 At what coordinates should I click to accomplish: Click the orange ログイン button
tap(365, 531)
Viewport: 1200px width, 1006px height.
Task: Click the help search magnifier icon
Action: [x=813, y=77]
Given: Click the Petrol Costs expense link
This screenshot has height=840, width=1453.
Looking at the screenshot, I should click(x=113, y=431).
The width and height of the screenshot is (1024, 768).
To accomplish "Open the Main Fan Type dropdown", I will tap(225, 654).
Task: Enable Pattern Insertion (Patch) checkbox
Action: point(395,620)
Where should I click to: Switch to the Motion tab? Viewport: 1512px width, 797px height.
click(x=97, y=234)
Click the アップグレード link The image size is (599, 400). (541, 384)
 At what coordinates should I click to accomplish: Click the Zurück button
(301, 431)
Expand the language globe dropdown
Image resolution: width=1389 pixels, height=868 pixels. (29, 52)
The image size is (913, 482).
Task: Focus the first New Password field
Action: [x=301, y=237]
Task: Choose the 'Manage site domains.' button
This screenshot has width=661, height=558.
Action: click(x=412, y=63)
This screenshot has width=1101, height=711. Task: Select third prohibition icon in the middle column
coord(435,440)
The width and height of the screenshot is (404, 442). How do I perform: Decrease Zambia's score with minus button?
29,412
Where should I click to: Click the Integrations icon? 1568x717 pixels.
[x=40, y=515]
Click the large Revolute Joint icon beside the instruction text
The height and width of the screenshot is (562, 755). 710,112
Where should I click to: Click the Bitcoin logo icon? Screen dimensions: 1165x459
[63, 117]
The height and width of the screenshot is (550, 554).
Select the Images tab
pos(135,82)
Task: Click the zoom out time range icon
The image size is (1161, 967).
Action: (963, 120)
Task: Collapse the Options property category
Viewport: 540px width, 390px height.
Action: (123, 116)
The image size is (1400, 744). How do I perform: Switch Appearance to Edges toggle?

......

▶ [Directions]:
Can you write out the data above, starting at the line that contains "Task: Choose the" and ending at the line that contains "coord(435,440)", including both of those lines?

▶ [Answer to the exercise]:
Task: Choose the 'Manage site domains.' button
This screenshot has width=661, height=558.
Action: click(x=412, y=63)
This screenshot has width=1101, height=711. Task: Select third prohibition icon in the middle column
coord(435,440)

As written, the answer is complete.